- **WORK INSTRUCTIONS**
Look through the lines below for the word "share", and copy every line that has it.

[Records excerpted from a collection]
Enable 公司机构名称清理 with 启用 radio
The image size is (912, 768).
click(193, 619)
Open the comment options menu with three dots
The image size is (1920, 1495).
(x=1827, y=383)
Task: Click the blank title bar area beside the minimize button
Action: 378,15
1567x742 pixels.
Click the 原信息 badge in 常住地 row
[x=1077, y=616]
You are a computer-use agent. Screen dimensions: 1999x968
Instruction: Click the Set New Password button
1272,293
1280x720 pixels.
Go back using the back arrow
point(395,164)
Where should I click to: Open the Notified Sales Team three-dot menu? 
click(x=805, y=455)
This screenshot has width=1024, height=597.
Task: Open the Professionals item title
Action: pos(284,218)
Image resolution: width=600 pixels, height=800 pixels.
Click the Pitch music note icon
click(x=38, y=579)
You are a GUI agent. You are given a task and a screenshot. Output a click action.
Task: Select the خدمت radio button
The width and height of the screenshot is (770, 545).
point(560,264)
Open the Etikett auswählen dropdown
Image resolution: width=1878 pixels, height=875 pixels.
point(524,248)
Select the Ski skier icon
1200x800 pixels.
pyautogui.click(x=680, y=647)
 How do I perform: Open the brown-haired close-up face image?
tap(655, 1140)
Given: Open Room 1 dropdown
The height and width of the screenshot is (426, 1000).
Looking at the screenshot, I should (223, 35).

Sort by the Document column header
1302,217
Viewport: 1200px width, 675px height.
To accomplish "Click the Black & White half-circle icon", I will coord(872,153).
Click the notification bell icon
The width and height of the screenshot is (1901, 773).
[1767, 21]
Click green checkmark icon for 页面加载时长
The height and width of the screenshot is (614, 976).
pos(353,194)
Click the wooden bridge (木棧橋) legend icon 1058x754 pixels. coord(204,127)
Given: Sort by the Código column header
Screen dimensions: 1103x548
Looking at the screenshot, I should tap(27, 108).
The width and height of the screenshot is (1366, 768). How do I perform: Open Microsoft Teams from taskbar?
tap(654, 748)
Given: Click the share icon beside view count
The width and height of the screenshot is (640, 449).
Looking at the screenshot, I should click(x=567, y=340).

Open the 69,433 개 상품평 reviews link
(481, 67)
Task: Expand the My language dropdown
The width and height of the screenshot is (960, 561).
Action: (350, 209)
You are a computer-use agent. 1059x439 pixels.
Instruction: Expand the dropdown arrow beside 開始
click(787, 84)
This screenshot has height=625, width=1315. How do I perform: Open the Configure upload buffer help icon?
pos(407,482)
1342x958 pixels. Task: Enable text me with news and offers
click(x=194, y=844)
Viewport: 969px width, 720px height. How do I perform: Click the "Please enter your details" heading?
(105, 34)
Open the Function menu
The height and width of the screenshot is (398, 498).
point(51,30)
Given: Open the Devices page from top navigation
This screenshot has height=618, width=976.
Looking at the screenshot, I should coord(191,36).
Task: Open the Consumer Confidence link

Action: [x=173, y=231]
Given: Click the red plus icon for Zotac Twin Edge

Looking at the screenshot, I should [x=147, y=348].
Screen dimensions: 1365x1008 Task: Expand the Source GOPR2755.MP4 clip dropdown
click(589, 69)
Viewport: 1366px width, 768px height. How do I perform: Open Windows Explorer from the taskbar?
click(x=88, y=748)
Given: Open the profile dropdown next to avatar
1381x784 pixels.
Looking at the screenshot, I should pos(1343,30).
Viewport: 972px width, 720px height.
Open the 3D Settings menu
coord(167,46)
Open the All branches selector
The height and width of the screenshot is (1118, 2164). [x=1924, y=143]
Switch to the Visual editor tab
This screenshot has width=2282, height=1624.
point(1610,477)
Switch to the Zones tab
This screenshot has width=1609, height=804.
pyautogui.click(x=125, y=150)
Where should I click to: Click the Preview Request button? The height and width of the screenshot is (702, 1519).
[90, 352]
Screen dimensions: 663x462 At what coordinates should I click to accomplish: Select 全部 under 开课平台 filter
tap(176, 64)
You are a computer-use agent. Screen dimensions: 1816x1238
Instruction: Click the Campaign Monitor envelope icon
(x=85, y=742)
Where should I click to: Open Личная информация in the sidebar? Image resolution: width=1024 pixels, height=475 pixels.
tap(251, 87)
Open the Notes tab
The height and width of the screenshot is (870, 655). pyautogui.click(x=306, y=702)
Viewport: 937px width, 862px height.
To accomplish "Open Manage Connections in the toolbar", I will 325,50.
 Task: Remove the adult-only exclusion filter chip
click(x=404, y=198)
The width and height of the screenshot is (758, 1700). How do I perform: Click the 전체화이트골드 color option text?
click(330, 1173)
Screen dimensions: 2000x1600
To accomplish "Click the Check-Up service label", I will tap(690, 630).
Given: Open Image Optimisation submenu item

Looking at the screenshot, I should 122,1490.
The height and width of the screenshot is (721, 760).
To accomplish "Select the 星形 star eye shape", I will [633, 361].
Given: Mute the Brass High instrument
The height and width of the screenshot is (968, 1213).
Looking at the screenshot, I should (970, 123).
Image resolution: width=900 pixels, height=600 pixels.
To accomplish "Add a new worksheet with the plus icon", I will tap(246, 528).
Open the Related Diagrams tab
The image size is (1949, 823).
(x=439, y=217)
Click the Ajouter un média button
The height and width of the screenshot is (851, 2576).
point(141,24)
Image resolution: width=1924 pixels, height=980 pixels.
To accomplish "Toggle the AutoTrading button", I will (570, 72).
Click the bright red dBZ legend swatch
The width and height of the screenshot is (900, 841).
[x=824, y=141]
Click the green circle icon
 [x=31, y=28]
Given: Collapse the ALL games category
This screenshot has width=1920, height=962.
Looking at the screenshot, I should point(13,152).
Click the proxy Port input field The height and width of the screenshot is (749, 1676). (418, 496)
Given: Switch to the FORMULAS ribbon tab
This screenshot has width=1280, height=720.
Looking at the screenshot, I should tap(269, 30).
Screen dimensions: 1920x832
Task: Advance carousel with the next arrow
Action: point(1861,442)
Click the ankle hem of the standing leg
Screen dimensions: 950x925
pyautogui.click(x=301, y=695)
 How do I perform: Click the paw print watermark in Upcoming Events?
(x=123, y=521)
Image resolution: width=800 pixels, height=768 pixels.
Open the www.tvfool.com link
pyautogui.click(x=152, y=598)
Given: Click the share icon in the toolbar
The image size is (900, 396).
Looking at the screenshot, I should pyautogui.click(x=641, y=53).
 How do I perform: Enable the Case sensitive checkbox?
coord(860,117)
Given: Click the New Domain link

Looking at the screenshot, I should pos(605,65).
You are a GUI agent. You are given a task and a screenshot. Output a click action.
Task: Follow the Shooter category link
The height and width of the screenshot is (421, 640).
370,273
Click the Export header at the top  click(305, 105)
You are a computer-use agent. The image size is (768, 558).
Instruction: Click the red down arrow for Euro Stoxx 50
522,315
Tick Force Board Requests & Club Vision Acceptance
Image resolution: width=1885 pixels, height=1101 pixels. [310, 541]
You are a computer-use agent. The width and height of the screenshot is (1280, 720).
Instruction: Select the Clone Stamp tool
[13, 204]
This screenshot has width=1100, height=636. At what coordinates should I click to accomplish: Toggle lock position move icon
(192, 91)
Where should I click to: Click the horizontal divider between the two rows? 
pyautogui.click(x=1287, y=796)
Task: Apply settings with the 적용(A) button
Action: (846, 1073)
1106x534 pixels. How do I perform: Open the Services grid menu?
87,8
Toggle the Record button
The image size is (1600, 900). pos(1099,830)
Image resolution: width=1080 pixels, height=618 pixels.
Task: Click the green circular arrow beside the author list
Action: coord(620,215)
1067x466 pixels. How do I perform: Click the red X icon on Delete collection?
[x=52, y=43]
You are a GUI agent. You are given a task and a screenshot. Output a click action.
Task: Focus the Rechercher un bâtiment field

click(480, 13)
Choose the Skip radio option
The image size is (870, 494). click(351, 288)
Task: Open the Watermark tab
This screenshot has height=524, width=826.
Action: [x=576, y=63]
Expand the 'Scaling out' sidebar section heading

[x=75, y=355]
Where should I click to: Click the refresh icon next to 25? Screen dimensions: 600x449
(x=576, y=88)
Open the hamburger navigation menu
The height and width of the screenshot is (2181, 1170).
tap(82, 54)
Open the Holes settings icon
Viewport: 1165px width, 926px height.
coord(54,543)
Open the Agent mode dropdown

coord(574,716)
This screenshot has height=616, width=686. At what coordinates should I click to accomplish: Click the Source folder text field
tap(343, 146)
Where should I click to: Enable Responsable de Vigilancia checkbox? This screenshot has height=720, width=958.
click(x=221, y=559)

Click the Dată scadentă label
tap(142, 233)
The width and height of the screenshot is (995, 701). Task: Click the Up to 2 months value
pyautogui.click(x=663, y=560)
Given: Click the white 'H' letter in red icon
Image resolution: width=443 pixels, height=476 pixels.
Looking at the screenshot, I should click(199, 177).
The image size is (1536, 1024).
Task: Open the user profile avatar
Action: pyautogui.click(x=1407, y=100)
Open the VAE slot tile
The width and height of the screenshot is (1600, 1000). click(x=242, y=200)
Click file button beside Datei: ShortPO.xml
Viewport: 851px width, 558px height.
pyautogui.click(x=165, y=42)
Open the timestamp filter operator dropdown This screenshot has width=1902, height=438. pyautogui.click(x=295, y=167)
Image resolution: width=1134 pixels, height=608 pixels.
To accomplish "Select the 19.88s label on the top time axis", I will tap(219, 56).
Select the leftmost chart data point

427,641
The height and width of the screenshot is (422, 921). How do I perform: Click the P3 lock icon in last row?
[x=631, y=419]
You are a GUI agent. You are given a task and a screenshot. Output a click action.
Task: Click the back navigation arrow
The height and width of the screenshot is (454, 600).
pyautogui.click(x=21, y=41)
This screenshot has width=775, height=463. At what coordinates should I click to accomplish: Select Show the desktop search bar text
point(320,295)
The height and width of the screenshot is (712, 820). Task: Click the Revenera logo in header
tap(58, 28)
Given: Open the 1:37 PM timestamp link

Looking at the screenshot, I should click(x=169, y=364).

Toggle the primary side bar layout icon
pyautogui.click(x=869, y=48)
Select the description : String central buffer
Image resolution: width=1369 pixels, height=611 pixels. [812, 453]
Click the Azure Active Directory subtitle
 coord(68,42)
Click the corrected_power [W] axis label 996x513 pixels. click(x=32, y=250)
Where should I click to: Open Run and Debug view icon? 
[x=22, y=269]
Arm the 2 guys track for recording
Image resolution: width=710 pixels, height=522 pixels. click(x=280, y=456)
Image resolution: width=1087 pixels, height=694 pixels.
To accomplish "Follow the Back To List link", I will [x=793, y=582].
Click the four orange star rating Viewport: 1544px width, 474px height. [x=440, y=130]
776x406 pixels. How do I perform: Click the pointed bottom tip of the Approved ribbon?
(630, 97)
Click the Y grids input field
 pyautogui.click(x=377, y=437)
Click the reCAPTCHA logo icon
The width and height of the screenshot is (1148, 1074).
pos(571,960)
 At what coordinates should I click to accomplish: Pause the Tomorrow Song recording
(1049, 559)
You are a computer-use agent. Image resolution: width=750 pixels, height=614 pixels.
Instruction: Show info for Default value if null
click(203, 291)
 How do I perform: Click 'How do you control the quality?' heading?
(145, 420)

- **TASK RESPONSE**
Given: Click the share icon beside view count
Given: Click the share icon in the toolbar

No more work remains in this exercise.